My 16 year old daughter was diagnosed as Attention Deficit Disorder and then, at the age of 57, so was I. A lifetime of struggle was placed into a context that made sense of a lot of failure and frustration. This blog documents and celebrates what has happened to me since.

Saturday, December 23, 2006

transcription errors

I just finished a very interesting book called Misquoting Jesus, by Bart Ehrman. I recommend it to anyone who reads the Bible but that's not why I bring it up.

For as long as I can remember I have marked up books as I read them. I most frequently use with some kind of highlighter, although I have also underlined in pencil. I began thnking a long time ago that I should at least go back, at the end of a reading session to look at what I marked but I didn't until quite recently. A month or so ago, as I was reading a college text book (again about the Bible, as it relates to the history of the early Christian movement) I started each morning's reading session by reviewing that which I had marked the previous day.

I have also thought that I should take some of what I marked and transcribe it somewhere, in some form, that I could find things, again, when I had need of the source of some reference. But I never did that, either, until I started with this book. Doing this, creating a digital file called "Notes: Misquoting Jesus," was not just, it turned out, a useful process of abstracting for later reference, it was also both a discipline (in regard to "overcoming" my ADD) and it was an object lesson in what this particular book was about.

As I transcribed passages from the book (some of them quite lengthy) I made mistakes--in just the way the author describes one of the ways that the scribes who copied the Biblical documents made mistakes. Not paying attention, letting my mind wander--whatever it can be called, there it was happening, right before my very eyes. I was doing it.

The discipline of this transcribing is really good for me. The kind of concentration that I want--which I imagine (quite wrongly, I am certain) that everyone in the world has who is not ADD--requires me to consciously concentrate. And that is something I have to practice. Perhaps some day I will have that kind of concentration without constant self reminding and perhaps I will not. I would hope that this habit, and the medication, would result in that. But even if the habit and the medication only result in my consciously concentrating more often I am still the winner.

= EXERCISE SET =
(1) In the blog post about transcription errors, what name did the writer give the digital file of notes?
(2) Pick up the blog post on transcription errors after its final sentence and carry it forward.

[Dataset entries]
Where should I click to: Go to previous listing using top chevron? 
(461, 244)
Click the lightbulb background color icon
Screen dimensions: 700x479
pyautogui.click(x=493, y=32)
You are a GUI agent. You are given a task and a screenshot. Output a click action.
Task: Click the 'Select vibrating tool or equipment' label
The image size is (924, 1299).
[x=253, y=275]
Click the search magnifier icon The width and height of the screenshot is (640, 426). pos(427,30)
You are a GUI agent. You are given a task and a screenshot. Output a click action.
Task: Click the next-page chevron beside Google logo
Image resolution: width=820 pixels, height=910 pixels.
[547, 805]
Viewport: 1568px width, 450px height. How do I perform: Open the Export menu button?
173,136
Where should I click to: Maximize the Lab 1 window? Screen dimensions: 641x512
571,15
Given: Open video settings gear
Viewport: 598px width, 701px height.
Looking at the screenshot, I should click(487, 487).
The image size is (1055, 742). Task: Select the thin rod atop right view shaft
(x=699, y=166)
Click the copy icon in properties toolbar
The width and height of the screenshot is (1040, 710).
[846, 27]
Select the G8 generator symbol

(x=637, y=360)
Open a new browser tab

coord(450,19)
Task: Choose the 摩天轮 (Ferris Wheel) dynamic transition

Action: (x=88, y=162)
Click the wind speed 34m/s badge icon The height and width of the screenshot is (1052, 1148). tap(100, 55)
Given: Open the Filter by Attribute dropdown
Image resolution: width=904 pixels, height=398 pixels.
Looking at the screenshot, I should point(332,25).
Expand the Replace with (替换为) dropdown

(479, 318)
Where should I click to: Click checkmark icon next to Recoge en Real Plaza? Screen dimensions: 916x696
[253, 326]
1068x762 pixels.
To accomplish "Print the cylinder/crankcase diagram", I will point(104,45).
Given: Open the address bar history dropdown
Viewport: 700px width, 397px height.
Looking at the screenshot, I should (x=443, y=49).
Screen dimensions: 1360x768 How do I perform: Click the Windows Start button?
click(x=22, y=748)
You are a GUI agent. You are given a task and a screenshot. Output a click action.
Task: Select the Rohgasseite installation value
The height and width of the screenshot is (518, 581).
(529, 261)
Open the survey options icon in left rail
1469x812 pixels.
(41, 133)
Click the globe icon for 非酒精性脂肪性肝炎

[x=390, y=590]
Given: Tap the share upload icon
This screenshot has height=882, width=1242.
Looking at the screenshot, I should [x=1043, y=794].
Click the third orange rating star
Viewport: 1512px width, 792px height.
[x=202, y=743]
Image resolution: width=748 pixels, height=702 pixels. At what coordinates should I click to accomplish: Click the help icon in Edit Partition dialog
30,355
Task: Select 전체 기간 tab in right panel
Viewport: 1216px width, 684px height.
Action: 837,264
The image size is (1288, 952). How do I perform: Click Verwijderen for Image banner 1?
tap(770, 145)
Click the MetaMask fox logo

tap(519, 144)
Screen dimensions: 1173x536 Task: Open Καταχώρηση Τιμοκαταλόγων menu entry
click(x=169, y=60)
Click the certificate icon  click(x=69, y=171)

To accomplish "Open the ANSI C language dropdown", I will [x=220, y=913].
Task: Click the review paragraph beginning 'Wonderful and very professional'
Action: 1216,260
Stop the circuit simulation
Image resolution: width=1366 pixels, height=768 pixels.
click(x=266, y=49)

= ANSWERS IN ORDER =
(1) Notes: Misquoting Jesus

(2)
I have been doing the Concerta for about eleven months, now. What I have learned about it, thus far, is that it is not a cure, in and of itself. I struggled for fifty odd years trying to come up with a set of habits, a modus operandi, to do better work. At times I did think I was ADD but I never followed up clinically, partly because I didn't really think I was ADD (after all, don't people "outgrow" ADD?) and partly because I would be seen as a "drug seeker." But I did read the self help books and the books on organizing one's life (want to borrow some? I still have a modest shelf of them), in so far as my disability allowed for it, I was introspective about myself and the way I went about things. I built up quite a repertoire of strategies that I employed inconsistently. The results were inconsistent. But the medication has enabled me to be more consistent in employing the strategies.

Damn. I wanted this to instant and painless and forever. It's work. But it's really, really working.

1 comment:

Phillip Grainger said...

The books that you own, which ones do you recommend that deal with ADD? I was taking concerta too, it tends to make me nervous, serious, quiet and anti-social, but doctors tell me that those are signs that it's working. By the way, I assume that you are a Christian according to your blog and I just want to correct you as a brother not to use the D word that way. If you are not a Christian, then I have no right to correct or judge you and pleas forgive me for misunderstanding.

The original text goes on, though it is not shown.